The other problem is monetary policy consideration where the State Bank of Pakistan (SBP) is primarily looking at the headline inflation for setting policy rate. Had rural inflation not been incorporated into the system, the monetary policy response could have been different. Having said that, the new system is better where the holistic prices' impact across the economy is visible and is giving better information to monetary policy committee in making the decision.

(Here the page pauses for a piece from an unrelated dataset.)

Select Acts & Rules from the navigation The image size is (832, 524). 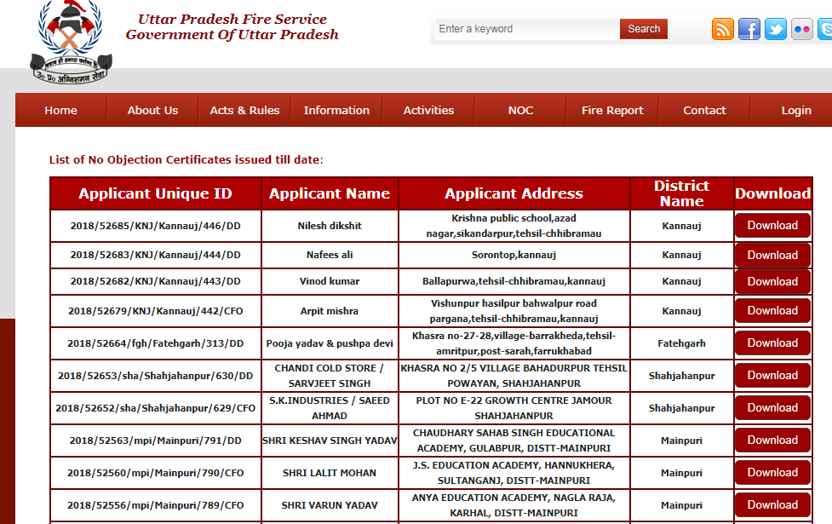pyautogui.click(x=244, y=110)
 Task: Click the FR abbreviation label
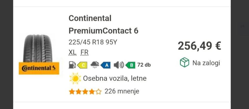click(x=84, y=52)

The real challenge for the PTI government is to tame inflation. The core inflation is well in control. For example, the urban non-food inflation in 5MFY21 is standing at 4.1 percent. But at the same time, rural food inflation in the same period is recorded at 16.2 percent. Rural food inflation is at 4 times of urban non-food. Such disparities are needed to be considered while making policy decisions. Lower non-food inflation is arguing that the output gap is negative at 1.4 percent, according to SBP data, in FY20. This implies that the tightening policy in the last year is yielding results. The output gap must have been converging in the FY21 so far, as a number of industries are performing better. The leading economic indicators such as cement, automobile, fertilizer, FMCGs sales - all are showing decent recovery in this fiscal year to date.

However, the impact is yet to be seen on core inflation. Urban core inflation is standing at 5.5 percent and rural at 7.6 percent in 5MFY21. This is well in control and there are no signs of its growing. This implies that output gap is perhaps still negative and there are no pressures of demand side inflation. The impact of currency adjustment in FY19 must have been fully reflected in the prices. The PKR/USD was at 164 in July 2019; and since then it is hovering between 154 and 168. Inflation due to currency depreciation is being reflected in both food and non-food commodities. The impact on food commodities could have been lower; as prices in Pakistan were already at premium to international prices when the currency was artificially kept at a high rate in 2015-17.

However, there are other reasons for surge in food inflation in the past 18 months. In Pakistan, prices for many food items and their markets are regulated by provincial and district governments. That is not the best way to operate; but it is the reality. And governance failure of the current regime, especially in Punjab, needs no explanation. In wheat and sugar, untimely decisions of exports, disappearances of stocks in Sindh, then indecisiveness on imports and too much procurement to create shortage in the open market are a few factors contributing to higher inflation. There are other factors such as changing weather patterns, locust attack and rising input prices that also contributed to higher food inflation. In order to curb food inflation, government needs to reduce its role in fixing pricing and procurement. These are best left to market forces and the government should look at food security through input subsidy and direct injection to poor through Ehsaas programme.